PROVIDED PASSAGE
It takes klp_mutex lock to avoid races with coming and going patches but
it does not keep the lock all the time. Therefore the following races are
possible:
1. The notifier is called sometime in STATE_MODULE_COMING. The module
is visible by find_module() in this state all the time. It means that
new patch can be registered and enabled even before the notifier is
called. It might create wrong order of stacked patches, see below
for an example.
2. New patch could still see the module in the GOING state even after
the notifier has been called. It will try to initialize the related
object structures but the module could disappear at any time. There
will stay mess in the structures. It might even cause an invalid
memory access.
This patch solves the problem by adding a boolean variable into struct module.
The value is true after the coming and before the going handler is called.
New patches need to be applied when the value is true and they need to ignore
the module when the value is false.
Note that we need to know state of all modules on the system. The races are
related to new patches. Therefore we do not know what modules will get
patched.
Also note that we could not simply ignore going modules. The code from the
module could be called even in the GOING state until mod->exit() finishes.
If we start supporting patches with semantic changes between function
calls, we need to apply new patches to any still usable code.
See below for an example.
Finally note that the patch solves only the situation when a new patch is
registered. There are no such problems when the patch is being removed.
It does not matter who disable the patch first, whether the normal
disable_patch() or the module notifier. There is nothing to do
once the patch is disabled.
Alternative solutions:
======================
+ reject new patches when a patched module is coming or going; this is ugly
+ wait with adding new patch until the module leaves the COMING and GOING
states; this might be dangerous and complicated; we would need to release
kgr_lock in the middle of the patch registration to avoid a deadlock
with the coming and going handlers; also we might need a waitqueue for
each module which seems to be even bigger overhead than the boolean
+ stop modules from entering COMING and GOING states; wait until modules
leave these states when they are already there; looks complicated; we would
need to ignore the module that asked to stop the others to avoid a deadlock;
also it is unclear what to do when two modules asked to stop others and
both are in COMING state (situation when two new patches are applied)

DATA IN THIS EXERCISE
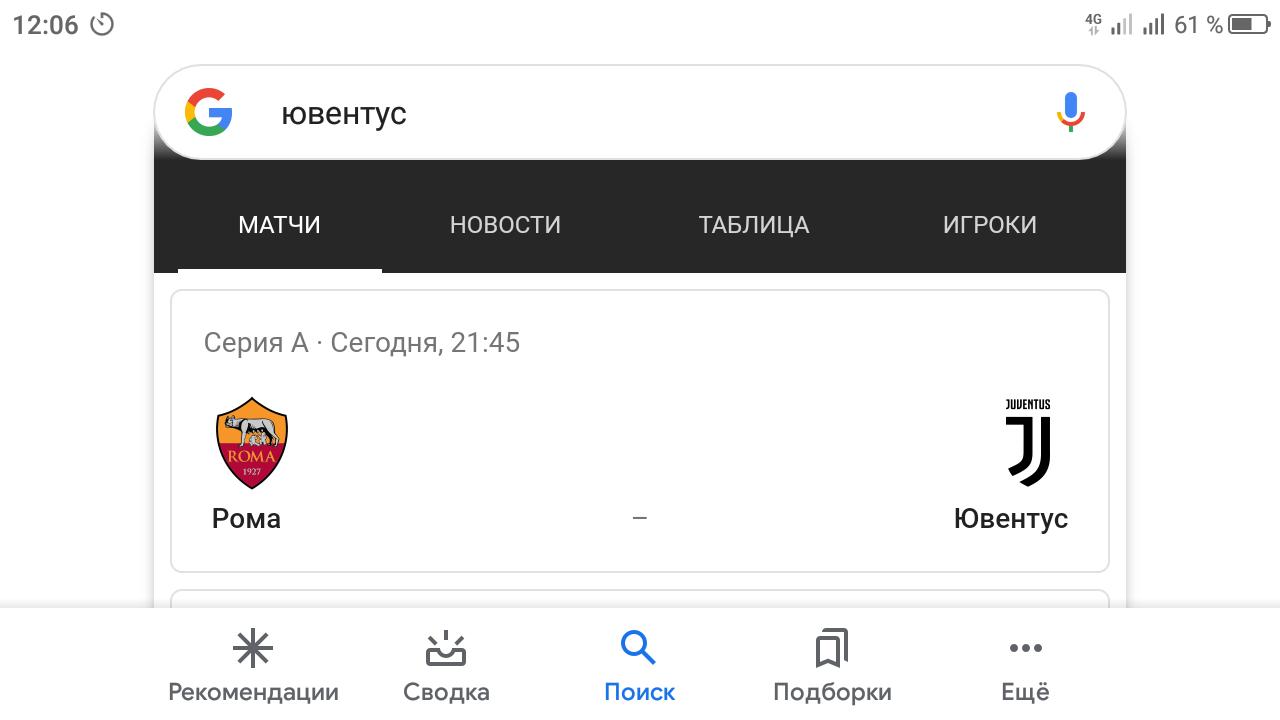This screenshot has height=720, width=1280.
Task: Tap the Google logo in search bar
Action: [209, 112]
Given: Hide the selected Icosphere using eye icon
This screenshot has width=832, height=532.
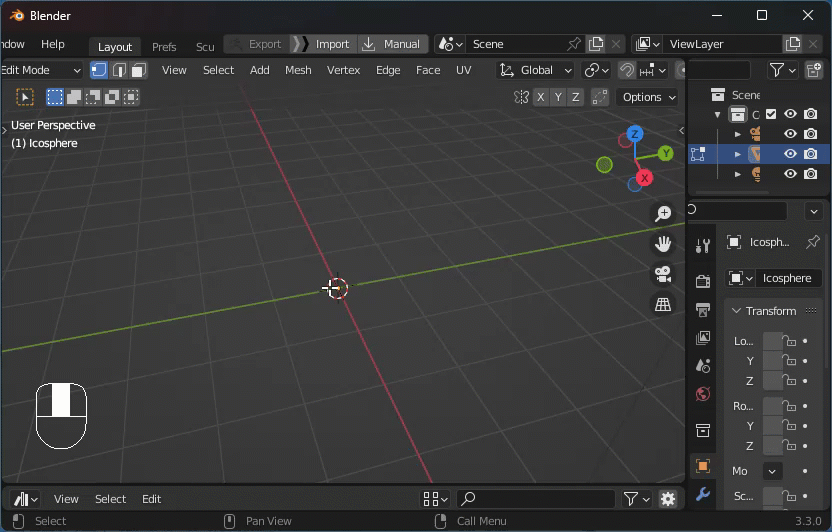Looking at the screenshot, I should point(790,154).
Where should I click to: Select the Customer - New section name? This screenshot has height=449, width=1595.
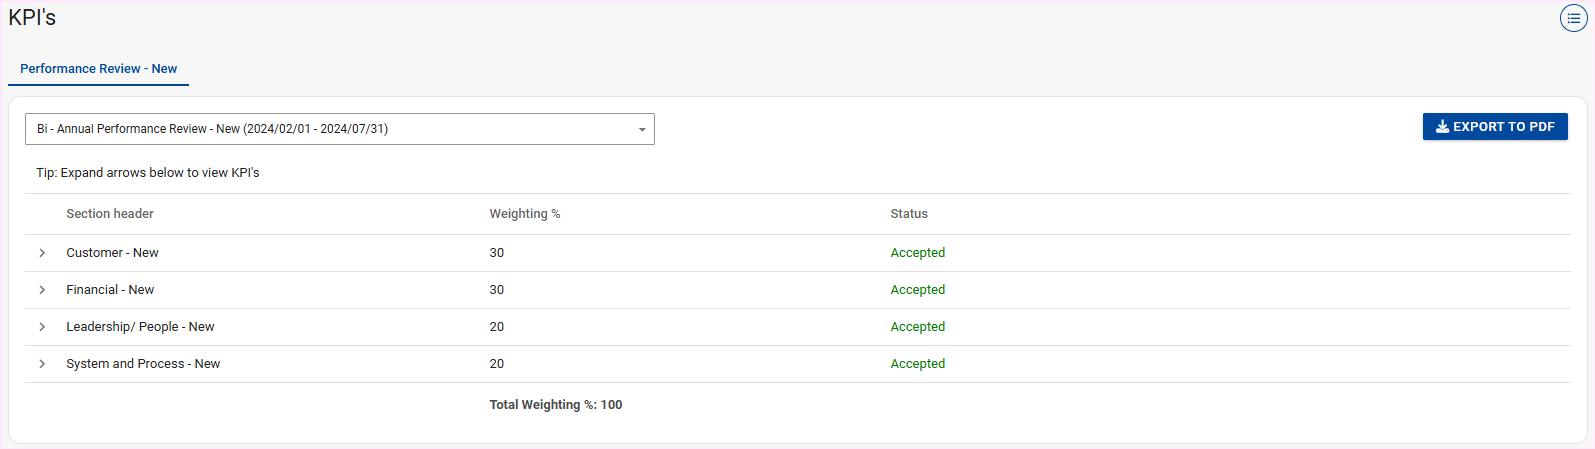(x=112, y=253)
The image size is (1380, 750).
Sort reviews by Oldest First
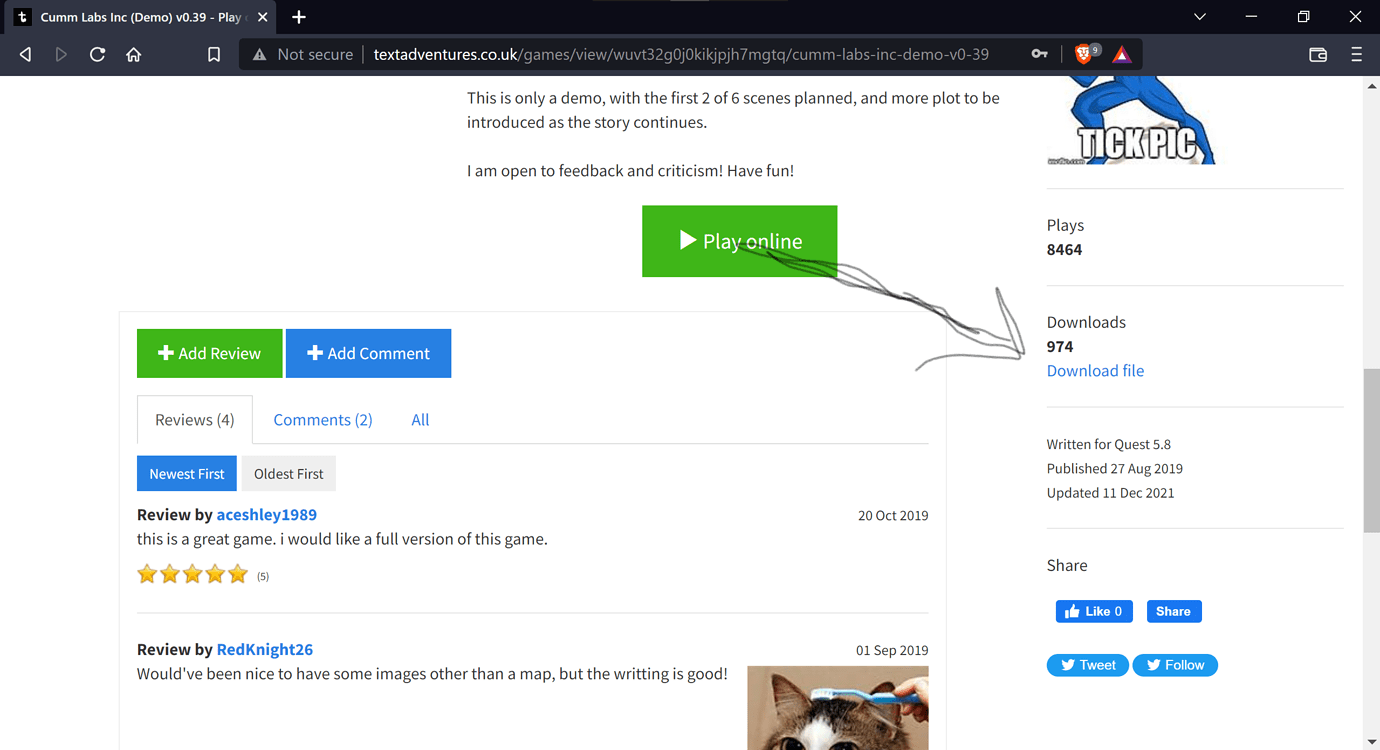[x=288, y=474]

WHAT IS ASKED
[A] Output the text of the passage on module coming and going races between "It does not matter" and "patch is disabled.", inclusive.
[B] Return every row that follows the passage on module races, verbatim and in its original order, omitting the pictures.

SOLUTIONS BY TASK
[A]
It does not matter who disable the patch first, whether the normal
disable_patch() or the module notifier. There is nothing to do
once the patch is disabled.

[B]
This screenshot has height=720, width=1280.
Task: Tap the Google logo in search bar
Action: [209, 112]
Given: Hide the selected Icosphere using eye icon
This screenshot has width=832, height=532.
Looking at the screenshot, I should point(790,154).
Where should I click to: Select the Customer - New section name? This screenshot has height=449, width=1595.
(x=112, y=253)
The image size is (1380, 750).
Sort reviews by Oldest First
[x=288, y=474]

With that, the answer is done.